Enfin, il semble qu'une fracture se soit propagée depuis la zone du dôme jusqu'au point d'observation, vers le nord. Des fumerolles sont en effet apparues dans la zone du point d'observation, qui n'existaient pas en février dernier d'après leur guide et organisateur, Aris Yanto (www.exploredesa.com).
Le niveau d'alerte aviation reste à l'orange.

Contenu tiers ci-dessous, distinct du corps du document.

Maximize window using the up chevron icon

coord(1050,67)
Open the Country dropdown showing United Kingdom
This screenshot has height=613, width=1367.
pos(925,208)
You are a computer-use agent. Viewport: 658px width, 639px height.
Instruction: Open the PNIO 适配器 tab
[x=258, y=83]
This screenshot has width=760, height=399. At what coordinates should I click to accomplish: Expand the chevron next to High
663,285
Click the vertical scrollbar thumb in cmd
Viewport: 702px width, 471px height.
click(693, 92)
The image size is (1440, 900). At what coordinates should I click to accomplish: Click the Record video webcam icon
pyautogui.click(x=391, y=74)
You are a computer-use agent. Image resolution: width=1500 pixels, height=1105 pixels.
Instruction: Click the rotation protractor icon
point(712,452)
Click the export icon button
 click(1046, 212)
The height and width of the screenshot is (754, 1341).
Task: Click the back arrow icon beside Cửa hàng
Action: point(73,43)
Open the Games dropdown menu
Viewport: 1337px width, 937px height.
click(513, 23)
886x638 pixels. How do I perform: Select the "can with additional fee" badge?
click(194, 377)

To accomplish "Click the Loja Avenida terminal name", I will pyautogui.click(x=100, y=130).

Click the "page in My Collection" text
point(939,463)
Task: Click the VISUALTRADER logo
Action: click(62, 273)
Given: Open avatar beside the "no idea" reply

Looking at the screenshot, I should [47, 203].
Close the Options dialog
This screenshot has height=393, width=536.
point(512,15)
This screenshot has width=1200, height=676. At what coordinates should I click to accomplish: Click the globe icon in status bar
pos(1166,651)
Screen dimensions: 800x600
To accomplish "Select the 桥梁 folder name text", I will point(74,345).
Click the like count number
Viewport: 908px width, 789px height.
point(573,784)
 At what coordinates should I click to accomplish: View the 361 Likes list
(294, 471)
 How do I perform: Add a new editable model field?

Vous pouvez retrouver les images et un compte-rendu (en anglais) de l'expédition du groupe sur le site web www.winstercavers.org.uk, que je remercie ici chaleureusement.
Pour le Batu Tara .
Pour le Paluweh .

J'ajoute que la situation sanitaire et humanitaire des personnes déplacées (à Sikka et Ende) est extrêmement préoccupante. L'état d’urgence, qui devait prendre fin le 23 mai, avait déjà été prolongé fin mai jusqu'au 23 juin. Un rapport du Yakkum Emergency Unit  (YEU) en date du 03 juin indique que depuis mi-mai de nombreuses personnes ont été obligées de retourner sur l'île, n'ayant pas assez d'argent pour subvenir à leurs besoins fondamentaux. Mais sur l'île, il n'y a pour l'instant peu ou pas d'eau potable (pollution par les gaz et chutes de cendres) et les terres agricoles ont été fortement impactées. Le YEU décrit par ailleurs des enfants en état de malnutrition, d'autres avec des  infections touchant la peau ou les poumons. Il n'existe pas de toilettes et très peu d'eau propre pour l'utilisation quotidienne ce qui pose d'importants problèmes sanitaires.

Sources : www.winstercavers.org.uk, VAAC de Darwin; YEU.